Would you write out the whole listing below exactly as given?

=== Begin Enclosure ===

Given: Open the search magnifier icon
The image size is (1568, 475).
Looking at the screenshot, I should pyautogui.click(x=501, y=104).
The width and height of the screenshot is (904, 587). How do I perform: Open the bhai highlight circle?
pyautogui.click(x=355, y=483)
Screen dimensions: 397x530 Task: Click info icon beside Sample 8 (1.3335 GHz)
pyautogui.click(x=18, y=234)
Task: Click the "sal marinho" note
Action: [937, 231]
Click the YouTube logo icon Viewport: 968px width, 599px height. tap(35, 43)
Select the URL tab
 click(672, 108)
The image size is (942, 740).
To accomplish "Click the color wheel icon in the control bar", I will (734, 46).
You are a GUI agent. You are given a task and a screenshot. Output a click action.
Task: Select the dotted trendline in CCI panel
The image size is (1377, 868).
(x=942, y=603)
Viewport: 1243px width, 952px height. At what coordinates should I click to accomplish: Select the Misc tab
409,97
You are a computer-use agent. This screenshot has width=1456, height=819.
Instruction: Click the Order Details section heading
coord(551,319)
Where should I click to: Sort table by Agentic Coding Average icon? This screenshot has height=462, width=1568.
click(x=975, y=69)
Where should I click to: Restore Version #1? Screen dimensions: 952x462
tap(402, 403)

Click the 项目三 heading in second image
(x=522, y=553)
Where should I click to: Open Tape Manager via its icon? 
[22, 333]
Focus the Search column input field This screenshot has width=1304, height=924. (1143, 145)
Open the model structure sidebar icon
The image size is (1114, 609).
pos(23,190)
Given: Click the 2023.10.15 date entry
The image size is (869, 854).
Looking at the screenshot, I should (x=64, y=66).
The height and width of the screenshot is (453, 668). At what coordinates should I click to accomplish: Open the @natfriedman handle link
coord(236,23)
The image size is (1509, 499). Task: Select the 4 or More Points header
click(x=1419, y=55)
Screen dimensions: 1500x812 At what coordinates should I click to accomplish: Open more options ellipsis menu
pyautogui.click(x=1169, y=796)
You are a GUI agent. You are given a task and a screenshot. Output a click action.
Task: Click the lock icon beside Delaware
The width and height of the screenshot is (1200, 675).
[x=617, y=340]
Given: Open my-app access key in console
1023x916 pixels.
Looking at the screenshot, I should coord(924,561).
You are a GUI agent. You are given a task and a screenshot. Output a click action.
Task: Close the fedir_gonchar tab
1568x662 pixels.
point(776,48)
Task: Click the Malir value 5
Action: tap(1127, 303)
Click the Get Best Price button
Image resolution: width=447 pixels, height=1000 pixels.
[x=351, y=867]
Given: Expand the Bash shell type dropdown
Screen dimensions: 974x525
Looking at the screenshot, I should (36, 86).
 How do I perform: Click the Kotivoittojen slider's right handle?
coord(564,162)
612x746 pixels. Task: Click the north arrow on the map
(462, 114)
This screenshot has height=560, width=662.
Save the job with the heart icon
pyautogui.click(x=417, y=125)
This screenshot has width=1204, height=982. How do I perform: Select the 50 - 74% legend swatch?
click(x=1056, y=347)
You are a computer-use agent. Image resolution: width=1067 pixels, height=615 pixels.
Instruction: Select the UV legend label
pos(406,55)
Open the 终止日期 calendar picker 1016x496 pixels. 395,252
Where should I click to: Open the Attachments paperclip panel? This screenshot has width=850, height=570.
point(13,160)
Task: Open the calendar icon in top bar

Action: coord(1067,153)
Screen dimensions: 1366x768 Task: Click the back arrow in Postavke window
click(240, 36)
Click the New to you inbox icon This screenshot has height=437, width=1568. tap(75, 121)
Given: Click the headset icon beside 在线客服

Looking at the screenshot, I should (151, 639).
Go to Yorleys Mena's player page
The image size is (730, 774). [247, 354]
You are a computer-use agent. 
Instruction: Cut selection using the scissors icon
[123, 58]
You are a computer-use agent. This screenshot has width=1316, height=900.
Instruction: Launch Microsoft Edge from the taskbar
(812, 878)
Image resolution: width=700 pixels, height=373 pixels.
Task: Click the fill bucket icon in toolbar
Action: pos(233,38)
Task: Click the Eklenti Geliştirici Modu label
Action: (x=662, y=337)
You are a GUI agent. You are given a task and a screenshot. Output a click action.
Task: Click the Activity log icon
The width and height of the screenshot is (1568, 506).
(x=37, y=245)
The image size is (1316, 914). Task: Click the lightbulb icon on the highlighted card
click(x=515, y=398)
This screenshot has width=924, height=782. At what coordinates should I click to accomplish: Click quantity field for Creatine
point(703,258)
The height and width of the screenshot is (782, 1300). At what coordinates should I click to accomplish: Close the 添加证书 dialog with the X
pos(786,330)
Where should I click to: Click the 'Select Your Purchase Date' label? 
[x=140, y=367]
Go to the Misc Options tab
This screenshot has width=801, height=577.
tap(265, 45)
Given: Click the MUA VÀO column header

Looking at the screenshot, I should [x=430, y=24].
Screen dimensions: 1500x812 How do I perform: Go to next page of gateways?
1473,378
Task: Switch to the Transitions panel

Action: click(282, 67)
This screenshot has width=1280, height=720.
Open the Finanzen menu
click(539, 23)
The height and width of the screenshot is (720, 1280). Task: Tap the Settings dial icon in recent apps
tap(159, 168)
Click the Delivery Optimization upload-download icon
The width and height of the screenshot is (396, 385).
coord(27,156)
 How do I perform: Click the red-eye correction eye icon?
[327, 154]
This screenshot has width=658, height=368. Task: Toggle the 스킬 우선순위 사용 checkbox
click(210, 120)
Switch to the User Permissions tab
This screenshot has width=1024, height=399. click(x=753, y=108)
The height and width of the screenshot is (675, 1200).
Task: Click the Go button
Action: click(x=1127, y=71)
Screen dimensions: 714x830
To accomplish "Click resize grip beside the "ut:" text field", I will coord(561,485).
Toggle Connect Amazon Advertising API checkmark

=== End Enclosure ===

Response below -
Given: Open the search magnifier icon
The image size is (1568, 475).
Looking at the screenshot, I should pyautogui.click(x=501, y=104).
The width and height of the screenshot is (904, 587). How do I perform: Open the bhai highlight circle?
pyautogui.click(x=355, y=483)
Screen dimensions: 397x530 Task: Click info icon beside Sample 8 (1.3335 GHz)
pyautogui.click(x=18, y=234)
Task: Click the "sal marinho" note
Action: [937, 231]
Click the YouTube logo icon Viewport: 968px width, 599px height. tap(35, 43)
Select the URL tab
 click(672, 108)
The image size is (942, 740).
To accomplish "Click the color wheel icon in the control bar", I will (734, 46).
You are a GUI agent. You are given a task and a screenshot. Output a click action.
Task: Select the dotted trendline in CCI panel
The image size is (1377, 868).
(x=942, y=603)
Viewport: 1243px width, 952px height. At what coordinates should I click to accomplish: Select the Misc tab
409,97
You are a computer-use agent. This screenshot has width=1456, height=819.
Instruction: Click the Order Details section heading
coord(551,319)
Where should I click to: Sort table by Agentic Coding Average icon? This screenshot has height=462, width=1568.
click(x=975, y=69)
Where should I click to: Restore Version #1? Screen dimensions: 952x462
tap(402, 403)

Click the 项目三 heading in second image
(x=522, y=553)
Where should I click to: Open Tape Manager via its icon? 
[22, 333]
Focus the Search column input field This screenshot has width=1304, height=924. (1143, 145)
Open the model structure sidebar icon
The image size is (1114, 609).
pos(23,190)
Given: Click the 2023.10.15 date entry
The image size is (869, 854).
Looking at the screenshot, I should (x=64, y=66).
The height and width of the screenshot is (453, 668). At what coordinates should I click to accomplish: Open the @natfriedman handle link
coord(236,23)
The image size is (1509, 499). Task: Select the 4 or More Points header
click(x=1419, y=55)
Screen dimensions: 1500x812 At what coordinates should I click to accomplish: Open more options ellipsis menu
pyautogui.click(x=1169, y=796)
You are a GUI agent. You are given a task and a screenshot. Output a click action.
Task: Click the lock icon beside Delaware
The width and height of the screenshot is (1200, 675).
[x=617, y=340]
Given: Open my-app access key in console
1023x916 pixels.
Looking at the screenshot, I should coord(924,561).
You are a GUI agent. You are given a task and a screenshot. Output a click action.
Task: Close the fedir_gonchar tab
1568x662 pixels.
point(776,48)
Task: Click the Malir value 5
Action: tap(1127, 303)
Click the Get Best Price button
Image resolution: width=447 pixels, height=1000 pixels.
[x=351, y=867]
Given: Expand the Bash shell type dropdown
Screen dimensions: 974x525
Looking at the screenshot, I should (36, 86).
 How do I perform: Click the Kotivoittojen slider's right handle?
coord(564,162)
612x746 pixels. Task: Click the north arrow on the map
(462, 114)
This screenshot has height=560, width=662.
Save the job with the heart icon
pyautogui.click(x=417, y=125)
This screenshot has width=1204, height=982. How do I perform: Select the 50 - 74% legend swatch?
click(x=1056, y=347)
You are a computer-use agent. Image resolution: width=1067 pixels, height=615 pixels.
Instruction: Select the UV legend label
pos(406,55)
Open the 终止日期 calendar picker 1016x496 pixels. 395,252
Where should I click to: Open the Attachments paperclip panel? This screenshot has width=850, height=570.
point(13,160)
Task: Open the calendar icon in top bar

Action: coord(1067,153)
Screen dimensions: 1366x768 Task: Click the back arrow in Postavke window
click(240, 36)
Click the New to you inbox icon This screenshot has height=437, width=1568. tap(75, 121)
Given: Click the headset icon beside 在线客服

Looking at the screenshot, I should (151, 639).
Go to Yorleys Mena's player page
The image size is (730, 774). [247, 354]
You are a computer-use agent. 
Instruction: Cut selection using the scissors icon
[123, 58]
You are a computer-use agent. This screenshot has width=1316, height=900.
Instruction: Launch Microsoft Edge from the taskbar
(812, 878)
Image resolution: width=700 pixels, height=373 pixels.
Task: Click the fill bucket icon in toolbar
Action: pos(233,38)
Task: Click the Eklenti Geliştirici Modu label
Action: (x=662, y=337)
You are a GUI agent. You are given a task and a screenshot. Output a click action.
Task: Click the Activity log icon
The width and height of the screenshot is (1568, 506).
(x=37, y=245)
The image size is (1316, 914). Task: Click the lightbulb icon on the highlighted card
click(x=515, y=398)
This screenshot has width=924, height=782. At what coordinates should I click to accomplish: Click quantity field for Creatine
point(703,258)
The height and width of the screenshot is (782, 1300). At what coordinates should I click to accomplish: Close the 添加证书 dialog with the X
pos(786,330)
Where should I click to: Click the 'Select Your Purchase Date' label? 
[x=140, y=367]
Go to the Misc Options tab
This screenshot has width=801, height=577.
tap(265, 45)
Given: Click the MUA VÀO column header

Looking at the screenshot, I should [x=430, y=24].
Screen dimensions: 1500x812 How do I perform: Go to next page of gateways?
1473,378
Task: Switch to the Transitions panel

Action: click(282, 67)
This screenshot has width=1280, height=720.
Open the Finanzen menu
click(539, 23)
The height and width of the screenshot is (720, 1280). Task: Tap the Settings dial icon in recent apps
tap(159, 168)
Click the Delivery Optimization upload-download icon
The width and height of the screenshot is (396, 385).
coord(27,156)
 How do I perform: Click the red-eye correction eye icon?
[327, 154]
This screenshot has width=658, height=368. Task: Toggle the 스킬 우선순위 사용 checkbox
click(210, 120)
Switch to the User Permissions tab
This screenshot has width=1024, height=399. click(x=753, y=108)
The height and width of the screenshot is (675, 1200).
Task: Click the Go button
Action: click(x=1127, y=71)
Screen dimensions: 714x830
To accomplish "Click resize grip beside the "ut:" text field", I will coord(561,485).
Toggle Connect Amazon Advertising API checkmark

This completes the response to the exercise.